Un poco más tarde, entre el atestado tráfico capitalino, otra caravana, esta vez afgana, se abre paso entre fuertes pitidos y amenazas directas de los militares armados hasta los dientes que rodean un vehículo blindado donde viaja, presumiblemente, un alto miembro del Gobierno de Ashraf Ghani. El destino es uno de los edificios gubernamentales que se esconden, como las instituciones militares y las delegaciones extranjeras, tras una madeja de gruesos muros antibomba de hormigón, altas vallas coronadas por alambre de espino, barricadas, incontables puntos de control y guardias que no dudan en amenazar con el fusil siempre en mano a quien no siga sus instrucciones.

Kabul era divertido, suspira una contratista estadounidense que conoció los “años dorados” de la capital afgana, la época postalibán, hasta 2012. Los extranjeros se movían con relativa facilidad. “Yo salía hasta tres veces por semana, había buenos bares y restaurantes”, señala.

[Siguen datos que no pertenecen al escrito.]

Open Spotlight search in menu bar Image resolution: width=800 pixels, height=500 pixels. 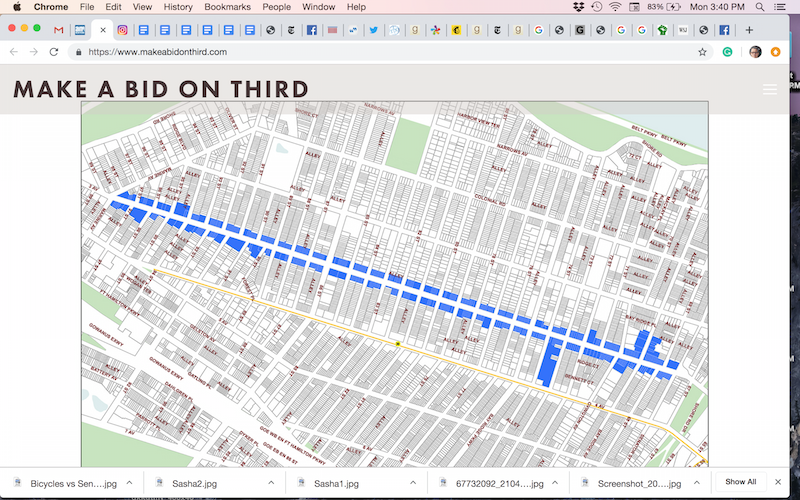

Le Jardin es uno de los pocos restaurantes que resisten. Para entrar, hay que atravesar cuatro patios amurallados y separados por gruesas puertas de seguridad que solo se abren cuando un vigilante, armado, comprueba por una mirilla la identidad del cliente, que es cacheado al menos dos veces antes de ser recibido, con toda amabilidad ya, en el local. Hay pocos clientes.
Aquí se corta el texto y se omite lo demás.